Another known technique is that based on evanescent wave sensors. These make use of coherent laser light which is trapped in a very thin layer and creates so-called evanescent electromagnetic fields which extends for a small distance outside the actual physical sensor. This field can interact with molecules attached to the surface of the sensor. This evanescent excitation or interaction is limited to a region very close to the vicinity of the waveguide, typically 0.5 microns for visible light from the surface. The evanescent fields remain localised spatially and do not transfer their stored energy to other regions. The interaction of the laser light with the molecules can be used in a number of different ways. These include:
1 Detection of luminescence induced by the evanescent field.
2 Detection of changes in refractive index which occur when molecules of a sample bind to capture molecules.
3 Detection of surface plasmon resonance.

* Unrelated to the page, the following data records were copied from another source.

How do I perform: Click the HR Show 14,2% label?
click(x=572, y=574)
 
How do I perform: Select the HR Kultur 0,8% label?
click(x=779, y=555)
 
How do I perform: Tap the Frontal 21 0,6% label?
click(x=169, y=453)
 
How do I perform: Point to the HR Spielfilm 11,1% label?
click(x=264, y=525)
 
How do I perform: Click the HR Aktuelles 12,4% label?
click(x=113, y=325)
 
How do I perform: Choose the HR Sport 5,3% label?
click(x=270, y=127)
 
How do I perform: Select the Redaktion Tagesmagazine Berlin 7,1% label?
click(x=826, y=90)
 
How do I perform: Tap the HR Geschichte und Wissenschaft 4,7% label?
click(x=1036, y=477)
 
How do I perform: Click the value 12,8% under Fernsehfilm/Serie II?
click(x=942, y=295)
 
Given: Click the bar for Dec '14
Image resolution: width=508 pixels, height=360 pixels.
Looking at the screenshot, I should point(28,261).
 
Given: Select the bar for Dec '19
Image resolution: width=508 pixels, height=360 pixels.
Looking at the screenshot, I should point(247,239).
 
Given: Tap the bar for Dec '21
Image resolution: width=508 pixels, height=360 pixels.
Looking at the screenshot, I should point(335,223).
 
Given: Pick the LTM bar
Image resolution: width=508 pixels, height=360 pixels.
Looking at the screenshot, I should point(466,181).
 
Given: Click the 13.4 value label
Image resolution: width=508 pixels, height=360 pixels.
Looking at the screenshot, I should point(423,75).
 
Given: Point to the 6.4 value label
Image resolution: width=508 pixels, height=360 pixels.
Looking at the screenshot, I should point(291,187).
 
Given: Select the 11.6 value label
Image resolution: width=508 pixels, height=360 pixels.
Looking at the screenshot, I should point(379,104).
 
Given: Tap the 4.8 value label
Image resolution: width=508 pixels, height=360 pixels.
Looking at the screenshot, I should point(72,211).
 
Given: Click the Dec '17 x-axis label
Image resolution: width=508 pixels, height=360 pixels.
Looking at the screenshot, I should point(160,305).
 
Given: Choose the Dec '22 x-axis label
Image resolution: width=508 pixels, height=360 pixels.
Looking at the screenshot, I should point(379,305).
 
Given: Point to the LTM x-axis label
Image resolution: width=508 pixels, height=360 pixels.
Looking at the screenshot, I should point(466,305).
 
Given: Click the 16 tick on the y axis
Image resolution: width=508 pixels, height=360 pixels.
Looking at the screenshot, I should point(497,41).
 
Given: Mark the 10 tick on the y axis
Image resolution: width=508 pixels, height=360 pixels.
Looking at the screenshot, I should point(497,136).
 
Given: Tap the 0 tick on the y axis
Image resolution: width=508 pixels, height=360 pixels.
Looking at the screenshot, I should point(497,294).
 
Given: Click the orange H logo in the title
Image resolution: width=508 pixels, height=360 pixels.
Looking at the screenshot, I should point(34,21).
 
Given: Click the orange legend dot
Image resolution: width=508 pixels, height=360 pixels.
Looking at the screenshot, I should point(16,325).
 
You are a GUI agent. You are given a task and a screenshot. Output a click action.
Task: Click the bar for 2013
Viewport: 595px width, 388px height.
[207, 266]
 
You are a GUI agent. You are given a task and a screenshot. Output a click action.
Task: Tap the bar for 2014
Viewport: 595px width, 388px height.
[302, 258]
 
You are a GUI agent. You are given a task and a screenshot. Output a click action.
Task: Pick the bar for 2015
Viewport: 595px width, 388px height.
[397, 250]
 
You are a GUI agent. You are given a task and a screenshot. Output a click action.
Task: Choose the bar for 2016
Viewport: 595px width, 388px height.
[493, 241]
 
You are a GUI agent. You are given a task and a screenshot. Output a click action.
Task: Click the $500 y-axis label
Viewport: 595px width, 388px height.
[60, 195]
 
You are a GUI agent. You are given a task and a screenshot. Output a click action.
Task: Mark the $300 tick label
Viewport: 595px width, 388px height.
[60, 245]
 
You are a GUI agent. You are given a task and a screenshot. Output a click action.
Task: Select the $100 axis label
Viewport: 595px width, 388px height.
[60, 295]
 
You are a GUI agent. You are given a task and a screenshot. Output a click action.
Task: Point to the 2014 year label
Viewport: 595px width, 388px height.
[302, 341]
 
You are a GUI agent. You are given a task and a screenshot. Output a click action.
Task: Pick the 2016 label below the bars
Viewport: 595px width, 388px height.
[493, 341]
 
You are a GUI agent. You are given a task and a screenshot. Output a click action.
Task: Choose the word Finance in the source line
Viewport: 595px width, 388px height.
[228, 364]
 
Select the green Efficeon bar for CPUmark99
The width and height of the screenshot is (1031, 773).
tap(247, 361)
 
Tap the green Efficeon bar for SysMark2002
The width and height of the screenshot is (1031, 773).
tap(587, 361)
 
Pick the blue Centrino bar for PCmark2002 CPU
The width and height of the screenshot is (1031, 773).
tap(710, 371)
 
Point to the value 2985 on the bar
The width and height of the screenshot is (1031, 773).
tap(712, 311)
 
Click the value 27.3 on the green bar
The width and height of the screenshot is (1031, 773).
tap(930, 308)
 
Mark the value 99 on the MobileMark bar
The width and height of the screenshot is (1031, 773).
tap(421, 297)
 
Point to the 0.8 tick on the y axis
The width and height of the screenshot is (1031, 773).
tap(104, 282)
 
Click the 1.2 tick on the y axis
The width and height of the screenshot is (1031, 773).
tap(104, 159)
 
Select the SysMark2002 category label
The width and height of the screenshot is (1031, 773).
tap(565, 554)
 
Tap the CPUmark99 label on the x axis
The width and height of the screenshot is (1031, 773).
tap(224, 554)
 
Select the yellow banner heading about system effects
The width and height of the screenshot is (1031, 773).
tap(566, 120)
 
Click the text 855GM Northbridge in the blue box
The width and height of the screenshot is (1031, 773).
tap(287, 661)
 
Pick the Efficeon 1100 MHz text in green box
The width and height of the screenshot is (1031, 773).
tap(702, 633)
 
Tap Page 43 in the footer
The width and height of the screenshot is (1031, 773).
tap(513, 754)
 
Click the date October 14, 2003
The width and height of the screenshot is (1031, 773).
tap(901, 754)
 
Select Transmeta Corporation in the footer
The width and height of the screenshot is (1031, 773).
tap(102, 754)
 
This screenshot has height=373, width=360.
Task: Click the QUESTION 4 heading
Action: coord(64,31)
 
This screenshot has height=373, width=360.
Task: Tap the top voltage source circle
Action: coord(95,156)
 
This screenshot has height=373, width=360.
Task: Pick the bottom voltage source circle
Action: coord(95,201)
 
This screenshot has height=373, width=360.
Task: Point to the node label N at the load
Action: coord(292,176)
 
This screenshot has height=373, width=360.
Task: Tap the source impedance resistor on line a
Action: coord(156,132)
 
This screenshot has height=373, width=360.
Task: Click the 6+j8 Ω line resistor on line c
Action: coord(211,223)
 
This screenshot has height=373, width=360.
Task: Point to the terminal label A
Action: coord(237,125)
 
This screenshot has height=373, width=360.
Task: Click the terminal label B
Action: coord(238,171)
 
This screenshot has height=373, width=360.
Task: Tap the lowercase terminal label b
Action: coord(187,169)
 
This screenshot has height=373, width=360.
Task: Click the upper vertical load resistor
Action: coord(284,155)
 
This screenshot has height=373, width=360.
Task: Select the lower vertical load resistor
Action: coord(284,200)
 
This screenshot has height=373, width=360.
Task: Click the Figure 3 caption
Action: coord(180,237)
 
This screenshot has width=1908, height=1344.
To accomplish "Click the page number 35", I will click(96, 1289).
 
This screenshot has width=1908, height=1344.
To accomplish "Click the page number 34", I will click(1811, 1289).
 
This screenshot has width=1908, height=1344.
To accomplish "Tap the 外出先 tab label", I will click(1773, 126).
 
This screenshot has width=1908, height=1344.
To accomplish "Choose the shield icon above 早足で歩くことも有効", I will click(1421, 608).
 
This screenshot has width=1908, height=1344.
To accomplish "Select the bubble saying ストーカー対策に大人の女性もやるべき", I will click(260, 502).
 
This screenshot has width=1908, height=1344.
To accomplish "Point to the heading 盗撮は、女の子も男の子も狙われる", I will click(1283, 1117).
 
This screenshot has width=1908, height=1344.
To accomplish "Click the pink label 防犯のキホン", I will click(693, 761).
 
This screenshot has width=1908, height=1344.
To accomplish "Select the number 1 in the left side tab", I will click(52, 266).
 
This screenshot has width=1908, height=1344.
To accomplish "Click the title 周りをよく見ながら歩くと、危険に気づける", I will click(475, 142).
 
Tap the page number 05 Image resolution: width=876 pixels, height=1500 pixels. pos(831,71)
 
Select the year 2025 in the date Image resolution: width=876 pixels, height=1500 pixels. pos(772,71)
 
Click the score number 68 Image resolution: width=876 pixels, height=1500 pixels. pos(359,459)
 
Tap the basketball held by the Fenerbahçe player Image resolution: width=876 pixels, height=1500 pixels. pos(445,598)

One particular sensor which uses an evanescent field is known as a planar waveguide sensor. The planar waveguide sensor comprises a planar substrate having formed thereon a thin wave guiding layer. Part of the wave guiding layer incorporates a grating onto which laser light is incident and from which the laser light is launched so that it propagates through the waveguide layer to a sensing region remote from the grating. The waveguide sensor can be either used in a mass sensitive mode (cf. 2, 3 above), or with superior sensitivity in combination with luminescence excitation and detection (cf. 1 above). Capture molecules are immobilised on the sensing area and the analyte (sample) is then brought into contact with the sensing area/capture molecules in the presence of added labelled molecules with similar affinity (competition). Alternatively, analyte molecules may bind to immobilised capture molecules and fluorescence labels are introduced by reaction of a further labelled species with the captured analyte molecules. Laser light launched into the waveguiding layer leads to evanescent excitation of the fluorophores which then allows the quantification of the analyte. The emitted fluorescence is detected and the intensity of the fluorescence provides an indication of the interaction that has occurred between affinity partners present in the analyte and the immobilised capture molecules. It should be noted that in this type of arrangement the laser radiation propagates inside the waveguide over relatively long distances and the coupling grating and the sensing areas are geometrically separated. (See WO 95/33197 and WO 95/33198).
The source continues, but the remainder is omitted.